* **GIVEN DATA**:
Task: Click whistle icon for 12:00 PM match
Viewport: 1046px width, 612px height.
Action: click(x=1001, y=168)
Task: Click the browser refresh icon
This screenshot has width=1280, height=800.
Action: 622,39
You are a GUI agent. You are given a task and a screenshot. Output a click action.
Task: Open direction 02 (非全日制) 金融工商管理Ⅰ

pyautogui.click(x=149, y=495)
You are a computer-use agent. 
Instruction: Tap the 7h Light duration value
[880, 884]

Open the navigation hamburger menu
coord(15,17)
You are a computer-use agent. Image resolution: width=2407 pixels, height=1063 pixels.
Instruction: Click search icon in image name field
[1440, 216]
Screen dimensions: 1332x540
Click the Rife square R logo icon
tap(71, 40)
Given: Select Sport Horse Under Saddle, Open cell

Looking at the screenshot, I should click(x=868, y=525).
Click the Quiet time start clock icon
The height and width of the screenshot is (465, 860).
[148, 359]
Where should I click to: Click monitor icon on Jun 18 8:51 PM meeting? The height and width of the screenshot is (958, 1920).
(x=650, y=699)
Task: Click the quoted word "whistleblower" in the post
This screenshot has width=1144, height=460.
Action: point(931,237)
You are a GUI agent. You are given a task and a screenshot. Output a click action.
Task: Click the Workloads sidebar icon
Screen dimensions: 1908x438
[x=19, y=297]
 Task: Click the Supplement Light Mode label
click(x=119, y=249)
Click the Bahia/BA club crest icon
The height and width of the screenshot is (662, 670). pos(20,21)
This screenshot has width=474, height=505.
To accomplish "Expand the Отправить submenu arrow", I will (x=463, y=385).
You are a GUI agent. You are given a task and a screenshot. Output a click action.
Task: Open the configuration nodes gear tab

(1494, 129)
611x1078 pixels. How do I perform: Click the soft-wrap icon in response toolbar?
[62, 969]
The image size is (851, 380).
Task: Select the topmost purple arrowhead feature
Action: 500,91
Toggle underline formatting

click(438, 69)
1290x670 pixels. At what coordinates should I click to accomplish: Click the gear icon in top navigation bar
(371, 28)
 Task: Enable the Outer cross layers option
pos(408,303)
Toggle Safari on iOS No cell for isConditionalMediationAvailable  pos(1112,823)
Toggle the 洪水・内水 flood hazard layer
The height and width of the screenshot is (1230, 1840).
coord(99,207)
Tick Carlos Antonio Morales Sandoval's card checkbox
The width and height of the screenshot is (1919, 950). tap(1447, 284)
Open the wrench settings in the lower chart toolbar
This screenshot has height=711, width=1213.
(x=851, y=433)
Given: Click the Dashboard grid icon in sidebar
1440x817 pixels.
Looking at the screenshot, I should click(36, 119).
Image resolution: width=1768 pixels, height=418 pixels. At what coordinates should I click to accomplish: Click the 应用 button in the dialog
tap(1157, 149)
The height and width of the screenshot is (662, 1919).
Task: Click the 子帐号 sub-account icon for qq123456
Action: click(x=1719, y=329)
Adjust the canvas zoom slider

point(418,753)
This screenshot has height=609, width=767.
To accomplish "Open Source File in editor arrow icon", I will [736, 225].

* **TASK OBJECTIVE**:
In the entries above, some lines hold the string "sidebar". Copy each of them.

* **FINISHED TASK**:
Task: Click the Workloads sidebar icon
Given: Click the Dashboard grid icon in sidebar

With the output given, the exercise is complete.